1ª semana de Adviento. Sábado: Mt 9, 35 – 10,1.6-8

Nos dice el evangelio que Jesús iba predicando el evangelio del Reino por ciudades y aldeas. Es decir en todos los lugares donde llegaba, fueran grandes o pequeños. Y, cuando llegaba a un lugar, aprovechaba las circunstancias propicias para predicar. Una buena circunstancia, que solía aprovechar, era la reunión en la sinagoga el día del descanso semanal. Allí solía tener la oportunidad de comentar la lectura de la sagrada escritura, correspondiente a ese día o la que él escogía.

Predica el Reino de Dios. Habían oído hablar de ese “Reino” en sentido demasiado material. Jesús les enseña que es sobre todo amor, un amor que no es sólo teoría, sino hacer el bien. Por eso curaba a todos los que venían con males y dolencias.

En este día vemos a Jesús que se compadece de la muchedumbre que le sigue atraída especialmente por los milagros que hace, pero con muy poca formación espiritual. Dice que son como ovejas sin pastor. Esto se debía a que los que les enseñaban el camino para acercarse a Dios, les enseñaban un camino frío, lleno de leyes, lleno de temor. No conocían a Dios como Padre, que es sobre todo amor.

Hoy también la gente se deja llevar por falsos profetas, adivinos, predicadores de errores y supersticiones. Pero Jesús ha venido para liberar a los espíritus, para enseñarnos sobre todo el amor. Y hoy como entonces nos dice: “La mies es mucha y los obreros son pocos”. Todos podemos hacer algo: por lo menos orar.

Y como una consecuencia práctica en buscar soluciones, escoge a los doce apóstoles, que le van a ayudar en la obra de predicar el amor. Cuando Jesús les llama quizá tendrían buena voluntad, pero estaban muy poco preparados para comprender y poner en práctica el mensaje del amor, la renuncia a los privilegios y al poder, la doctrina del servicio hasta la muerte.

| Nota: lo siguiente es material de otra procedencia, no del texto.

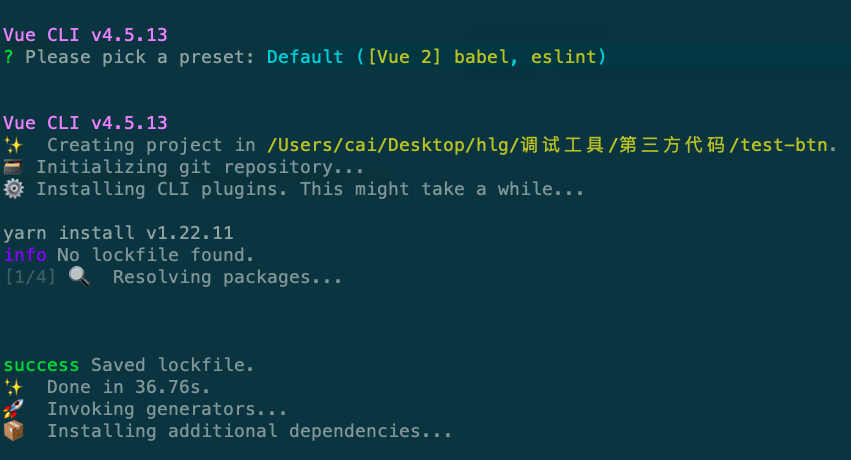Click the rocket icon beside Invoking generators
851x460 pixels.
[x=14, y=409]
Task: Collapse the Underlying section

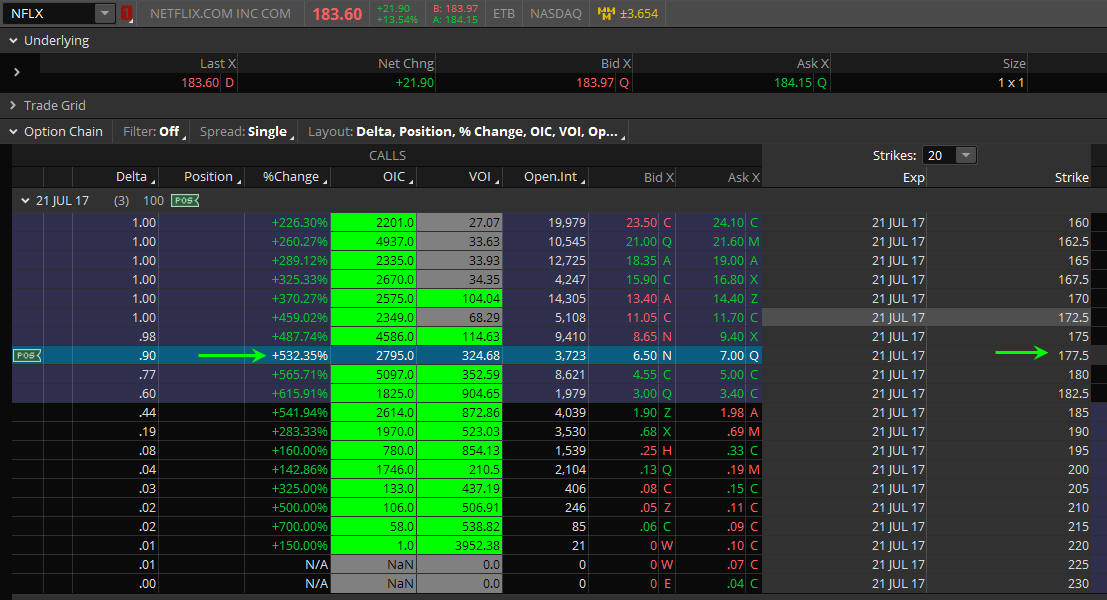Action: [x=12, y=41]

Y sin embargo a estos tan poco preparados ya les envía Jesús para curar los males del cuerpo y del alma.

Es como si a Jesús le apremiara mucho el curar llagas y heridas, curar angustias y depresiones, desterrar odios y rivalidades; y sobre todo alentar, estimular, sembrar esperanza, hacer brotar la confianza, iluminar las conciencias. A todo ello les envía Jesús a aquellos hombres poco preparados. También a todo ello Jesús nos envía a nosotros. La Iglesia es esencialmente misionera. Desde el Conc. Vaticano II se dice que la Iglesia es signo eficaz de la gracia para el mundo, es continuadora de la presencia salvífica de Jesucristo. Para esa misión tiene la promesa de la asistencia divina hasta el fin del mundo de modo que la salvación pueda llegar a todos.

Hoy Jesús nos transmite su compasión y nos dice que hay mucho que trabajar en un mundo en el  que vemos tantos odios, injusticias, pobrezas materiales y espirituales. Todos nosotros, por el hecho de ser seguidores de Cristo, ya somos o debemos ser misioneros. ¿Qué debemos hacer? Ante todo hacer caso de esta llamada del Señor, sentirse responsables, ser misericordiosos, luchar contra el mal, animar a los demás, vivir desprendidos y entregarse con valentía y alegría. Debemos ser misioneros como personas individuales; pero también como grupos organizados.

La tarea es grande porque hay mucha gente desorientada, vacía de Dios y llena sólo de bienes materiales o de deseos de tenerlos. Todos podemos hacer algo, al menos con la oración. Claro que la oración más preciosa es la del ofrecimiento: ofrecernos para ayudar a Cristo y a su Iglesia en la evangelización. Si no directamente, preparando el camino al Señor, como entonces era la labor principal de los apóstoles, al menos actuando según las posibilidades de cada uno: en la familia, en el trabajo, etc.

Decimos que por lo menos debemos ser apóstoles con la oración, porque la evangelización es sobre todo una empresa divina. No es fácil cambiar un ambiente de odio en un ambiente de amor; pero los apóstoles fueron enviados para predicar el Reino de Dios, que es reino de misericordia y de amor.